Hypothalamic-pituitary-adrenal activation by the bacterial superantigen staphylococcal enterotoxin B: role of macrophages and T cells

Abstract

Staphylococcal enterotoxin B (SEB) is a bacterial superantigen which stimulates T cells bearing the V beta 8 motif on the T-cell receptor. This stimulation is MHC class II dependent, and in vivo results in a rapid and pronounced T-cell cytokine response. Based on previous evidence that SEB stimulates corticosterone production in BALB/c mice, which possess a high percentage of V beta 8+ T cells, we explored the effects of SEB on the hypothalamic-pituitary-adrenal (HPA) axis and identified the peripheral immunologic cellular requirements for these effects.
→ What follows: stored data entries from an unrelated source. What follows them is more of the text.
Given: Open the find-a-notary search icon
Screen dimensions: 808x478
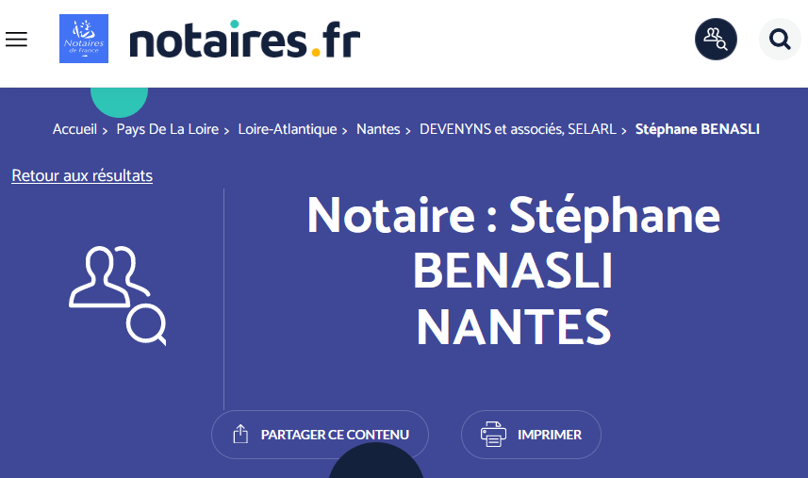Looking at the screenshot, I should (x=716, y=39).
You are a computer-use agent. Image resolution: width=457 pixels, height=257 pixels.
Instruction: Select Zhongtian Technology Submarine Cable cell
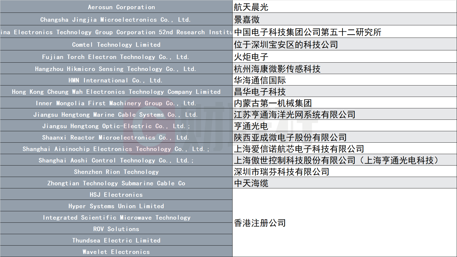click(116, 183)
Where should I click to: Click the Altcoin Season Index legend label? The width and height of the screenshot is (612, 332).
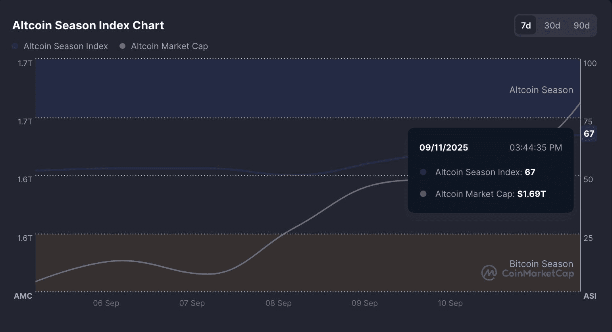point(65,46)
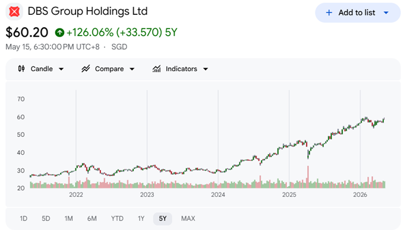Select the YTD time range
The width and height of the screenshot is (404, 230).
pyautogui.click(x=117, y=218)
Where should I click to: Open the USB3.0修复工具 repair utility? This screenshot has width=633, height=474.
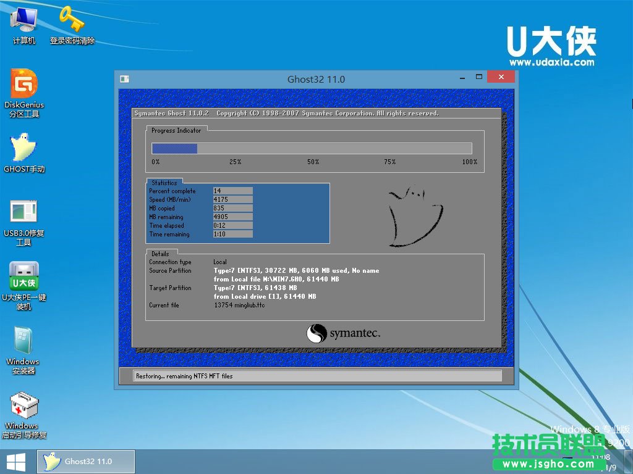click(25, 219)
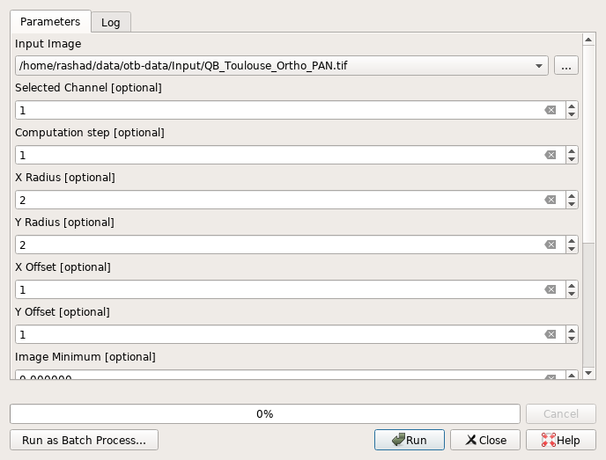Open the Input Image dropdown list

(539, 66)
Administration of SEB stimulates corticosterone in a dose-dependent manner, with peak production of corticosterone occurring by 2 h after intraperitoneal challenge with 50 micrograms SEB. Challenge with staphylococcal enterotoxin A, which activates V beta 3+ and V beta 11+ T cells (deleted during ontogenesis in BALB/c mice), did not increase ACTH or corticosterone production. Furthermore, SEB challenge increased plasma ACTH, which accounted for the increased plasma corticosterone, and increased the expression of c-fos in the PVN region of the hypothalamus. In vivo elimination of macrophages did not prevent the corticosterone response to SEB, suggesting that pituitary-adrenal activation does not require macrophages. However, when mice were pretreated with the T-cell immunosuppressant cyclosporin A, the significantly increased ACTH and corticosterone production in response to SEB was dramatically attenuated. These results demonstrate that bacterial superantigens can stimulate the HPA axis, and that functional T cells may play an obligatory role in this effect.